Windows implementation is racy
The Windows implementation currently works like this:
- Reserve a chunk of address space large enough to contain an aligned address where our allocation can fit
- Calculate an aligned address in the returned space
- Free the reserved address space
- Allocate memory at the calculated address
Between the last 2 steps, a different thread could reserve the freed address space and make the allocation fail. To avoid wasting memory, the reserved space somehow has to be freed. Maybe there's a way to free a part of the chunk of address space allocated with VirtualAlloc? That way, we could keep the space for the allocation and free the rest.
You can look at msvcrt source code for the correct Windows implementation.
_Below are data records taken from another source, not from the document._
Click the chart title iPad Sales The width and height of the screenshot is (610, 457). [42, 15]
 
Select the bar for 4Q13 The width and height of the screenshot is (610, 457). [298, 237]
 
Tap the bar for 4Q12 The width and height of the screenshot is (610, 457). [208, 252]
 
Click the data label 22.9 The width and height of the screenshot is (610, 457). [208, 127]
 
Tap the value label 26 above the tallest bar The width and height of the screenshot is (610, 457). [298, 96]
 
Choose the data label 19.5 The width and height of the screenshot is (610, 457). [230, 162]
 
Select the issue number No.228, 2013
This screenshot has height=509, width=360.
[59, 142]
Specifically, _aligned_malloc that calls _aligned_offset_malloc_base, both are in the source file align.c.
Here’s a comment from there that pretty much explains how it works:
/***
*
* |1|___6___|2|3|4|_________5__________|_6_|
*
* 1 -> Pointer to start of the block allocated by malloc.
* 2 -> Value of 1.
* 3 -> Gap used to get 1 aligned on sizeof(void *).
* 4 -> Pointer to the start of data block.
* 4+5 -> Data block.
* 6 -> Wasted memory at rear of data block.
* 6 -> Wasted memory.
*
*******************************************************************************/
This way _aligned_malloc() only calls malloc() once, therefore it’s thread safe.
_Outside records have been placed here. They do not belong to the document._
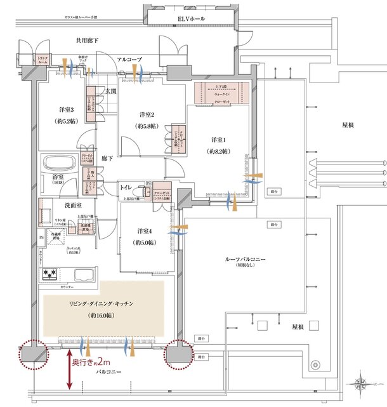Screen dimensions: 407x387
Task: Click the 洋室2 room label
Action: click(148, 115)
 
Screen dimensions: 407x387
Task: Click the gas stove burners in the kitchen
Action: click(51, 274)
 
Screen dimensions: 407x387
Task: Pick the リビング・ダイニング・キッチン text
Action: click(101, 304)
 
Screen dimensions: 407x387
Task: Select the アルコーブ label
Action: click(130, 59)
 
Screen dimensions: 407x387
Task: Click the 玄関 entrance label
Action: click(111, 91)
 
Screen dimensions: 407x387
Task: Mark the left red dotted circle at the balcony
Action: click(32, 354)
Besides the thread safety, your current Windows implementation is very inefficient. It wastes lots of RAM. VirtualAlloc can only allocate large chunks of memory, the granularity varies between systems but it’s typically 64kb. So you’re spending at least 64kb per allocation.
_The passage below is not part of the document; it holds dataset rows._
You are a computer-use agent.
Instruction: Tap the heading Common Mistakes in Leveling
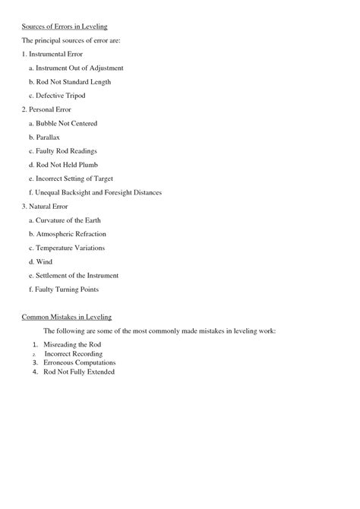coord(67,316)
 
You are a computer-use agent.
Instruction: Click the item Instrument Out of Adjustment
coord(75,68)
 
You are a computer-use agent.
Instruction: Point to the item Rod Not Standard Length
coord(70,82)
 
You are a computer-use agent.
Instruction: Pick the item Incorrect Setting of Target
coord(74,179)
Doesn't VirtualAlloc have page granularity (4 KB on most systems)?
Anyway, this crate was originally intended only for large allocations with large alignments, both in the order of hundreds of KB to a few MBs. I didn't want to have an overhead of up to 100% for the alignment padding (when size==alignment), so I opted for a solution that can potentially free up the memory only used for alignment (since this is always some whole number of pages).
Seeing how literally nobody uses this crate like that, I'd be fine with changing the implementation so that it handles smaller alignment values better, which the msvcrt implementation seems to do. Alternatively, we could copy Rust's own implementation as was suggested in https://github.com/jonas-schievink/aligned_alloc.rs/issues/1.
Doesn't VirtualAlloc have page granularity (4 KB on most systems)?
The size granularity is page so you aren’t wasting that much RAM, but the allocation granularity is more, 64kb on my system, so you’re wasting quite a lot of address space. Probably OK on a 64-bit OS but there’re still 32 bit systems out there, especially on mobile and embedded platforms (well, Windows no longer has a mobile one, but it still has embedded, e.g. Win10 IoT).
I didn't want to have an overhead of up to 100% for the alignment padding
That’s a valid concern. But I think that it’s not a good practice anyway allocate that many small objects. And for larger buffers, even for just 10-20 aligned elements, that overhead becomes very small relatively speaking.
we could copy Rust's own implementation
I’ve looked at the code you’ve linked. At the first sight, it looks very similar to what MS is doing in their CRT.